I like to tie at least some posts about Boston to holidays and other significant events. When it comes to Christmas, however, I run into problems thanks to the city’s Puritan origins. I did, however make an interesting discovery about how Unitarians helped bring Christmas to Boston.
Centuries of Christmas Tradition
European countries, whether predominantly Catholic or Protestant, have centuries of Christmas traditions that include religious services, candle lighting, holiday foods, Christmas markets, processions, stories, and gift giving.
Boston only goes back as far as 1630 but the dour and godly men who settled here banned the celebration of Christmas in Boston from 1659 to 1681. That’s 22 years when Christmas was officially just another day. Shops and schools remained open while churches were closed—unless of course December 25 fell on the Sabbath, as it does this year.
It Started in England
This distaste for Christmas actually began in England after the Puritans there overthrew King Charles I in 1649 and cut off his head. Parliament then decreed that December 25 should be a day of “fasting and humiliation” for Englishmen to account for their sins. No wassailing for them. Or figgy pudding, either
In 1659 the General Court of the Massachusetts Bay Colony ruled it a criminal offense to publicly celebrate the holiday, declaring that “…whosoever shall be found observing any such day as Christmas or the like, either by forbearing of labor, feasting, or any other way,” was subject to a five-shilling fine.
There were few merry gentlemen back then..
Raucous, Riotous and Ribald
The Puritans had their reasons and you may find them surprising. In the seventeenth century, Christmas celebrations tended to be raucous, riotous, and ribald. They tipped more toward Roman Saturnalia than sacred Christian observance. That made them more pagan than Christian to Boston’s founders. Plus, the Bible holds no mention of Christmas celebrations.
The Puritans only repealed their more intolerant laws reluctantly during the reign of King Charles II under threat of losing their royal charter.
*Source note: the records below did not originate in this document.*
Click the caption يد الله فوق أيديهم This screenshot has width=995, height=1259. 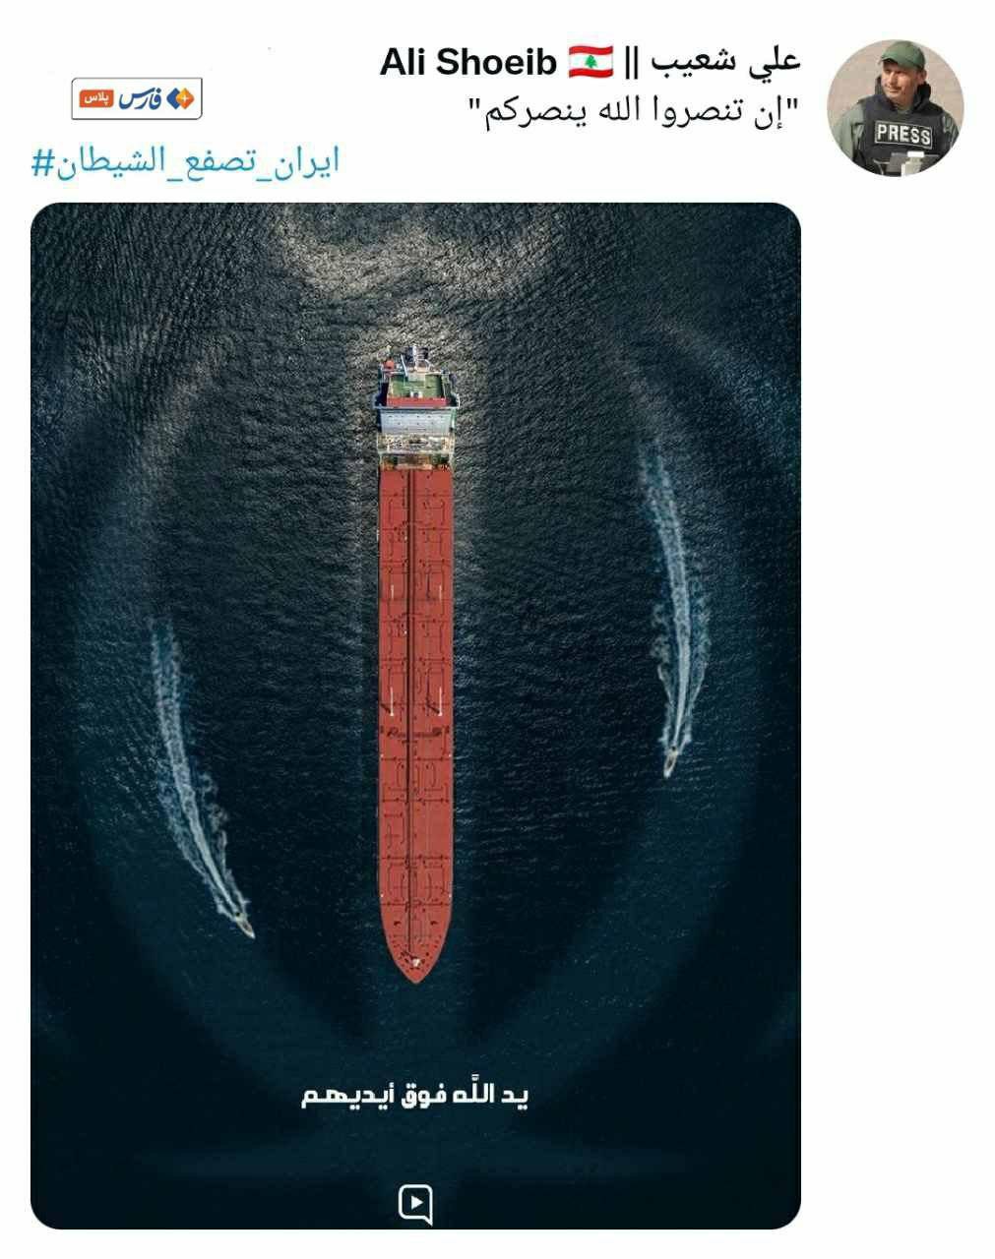(x=415, y=1096)
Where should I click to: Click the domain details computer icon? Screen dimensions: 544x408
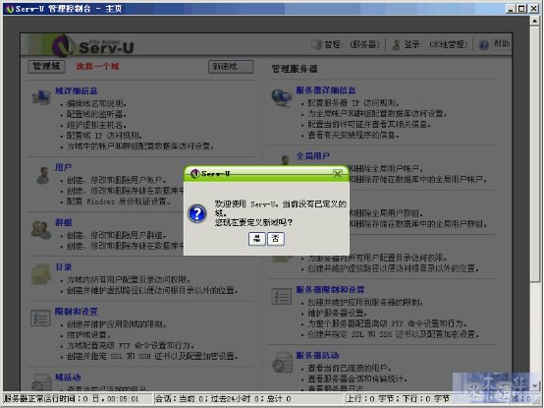click(x=41, y=97)
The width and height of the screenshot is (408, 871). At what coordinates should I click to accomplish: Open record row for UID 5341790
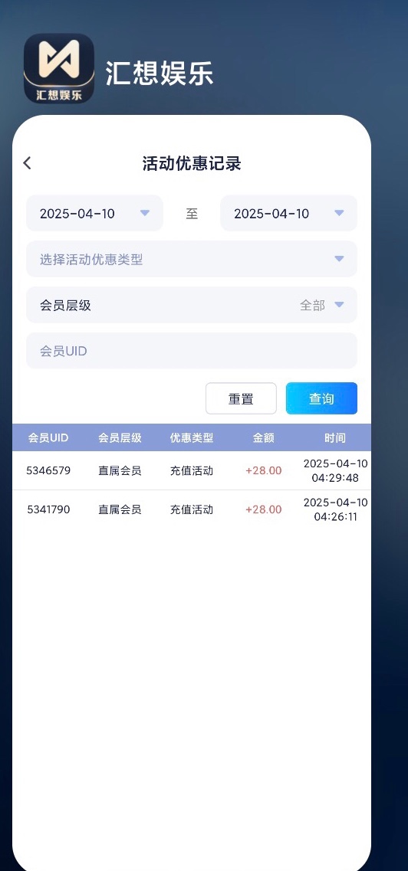pos(192,509)
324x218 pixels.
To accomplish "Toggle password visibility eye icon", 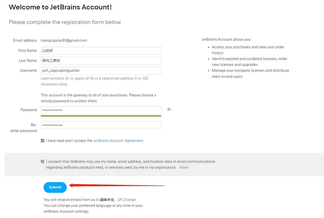I will coord(169,109).
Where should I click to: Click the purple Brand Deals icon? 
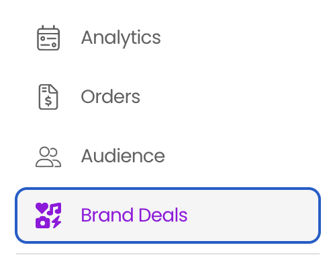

Just because the observance was then legal, however, doesn’t mean it was popular or even accepted.
Boston clings to its traditions and the refusal to observe Christmas in public lasted well past 1681. It became a public holiday only in 1870, alone with Thanksgiving and Independence Day.
What Drove the Change
It wasn’t until the nineteenth century that Bostonians embraced the public celebration of Christmas. That raises the question, “What changed?” Why did the stubbornly traditional people of Boston suddenly embrace Christmas as a public holiday?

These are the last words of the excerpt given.